How Do You Model a Spring/Mass/Damper System with No Friction?

[Neofit]

Homework Statement

The system is this:

I want to find the equation describing it. Assuming K = K and M = M, no friction.

Homework Equations

Nothing to post here.

The Attempt at a Solution

For left M: $f(t) = Kx_1 + b \frac {d(x_1 -x_2)}{dt} + M \frac {d^2 x_1}{dt^2}$
For right M: $b \frac {d(x_1 -x_2)}{dt} = K x_2 + M \frac {d^2 x_2}{dt^2}$
Adding the equations: $f(t) = Kx_1 +K x_2 + M \frac {d^2 x_2}{dt^2} + M \frac {d^2 x_1}{dt^2}$

Is that the way to go here? I have no background in physics, this popped out in a homework question. Please let me know if I am on the right track.

 

[Dr.D]

There is no single equation of motion, but rather two equations are required.

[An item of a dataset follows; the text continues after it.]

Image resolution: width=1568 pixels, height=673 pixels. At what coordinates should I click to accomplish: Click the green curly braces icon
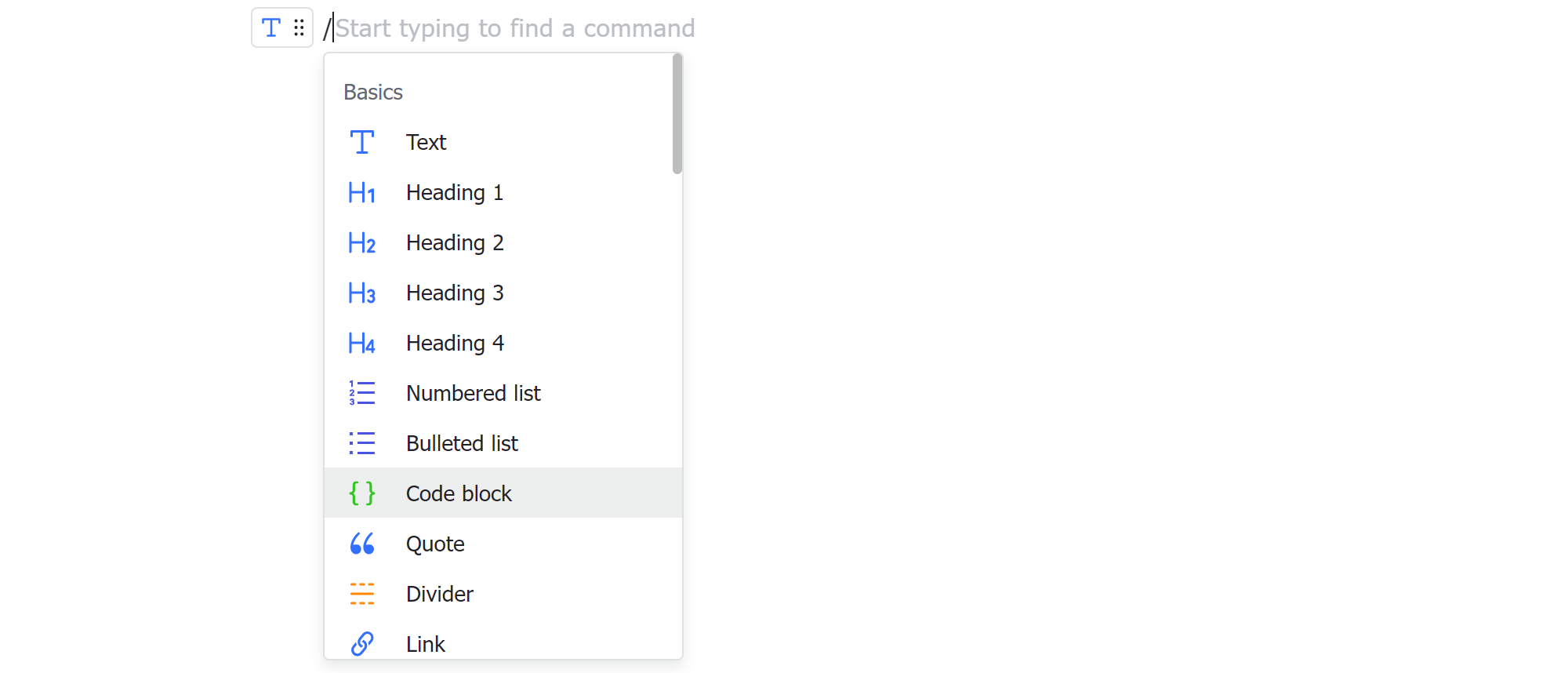[361, 493]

What do you think gained by adding the two equations?

 

[Neofit]

I don't think I gained something. It's just that one variable is expressed in terms of two other variables, and I substituted... is that wrong? Anyway, are the two first equations ok? I am not sure about the damper's x variable. Should it be $x_1 - x_2$?

 

[haruspex]

I don't think I gained something.

No, I think it was a good move. Look at how x1 and x2 appear in your resulting equation. Notice anything?
Btw, your equations are only valid while d/dt(x1-x2) > 0, right? In general, need some modulus function in there.

 

[Neofit]

$x_1$ and $x_2$ are added before multiplied to the spring constant, which is the same for both springs. Is not that what is happening? Once again, first time I saw this kind of problem was days ago in my homework. I was thinking that the resulting equation will equal the force applied, apparently is not what needs to be done.
Yes, the equations are only valid for positive values of the distance difference. Will include absolute value, thank you.
Besides that, are the first two equations correct? They look fine to me, but I won't trust myself on that.

 

[haruspex]

$x_1$ and $x_2$ are added before multiplied to the spring constant, which is the same for both springs.

Yes, and compare that with how they appear in the acceleration terms.

Besides that, are the first two equations correct

Yes.

 

[Chestermiller]

I like what you did quite a bit. By adding the two equations together, you were able to uncouple them, so that you arrived at an equation in terms of the single variable x₁+x₂. If you subtract the two equations, you will get a second uncoupled equation in terms of the single variable x₂-x₁. You can solve each of these equations separately, and then combine the solutions in the end. Very nice.

Chet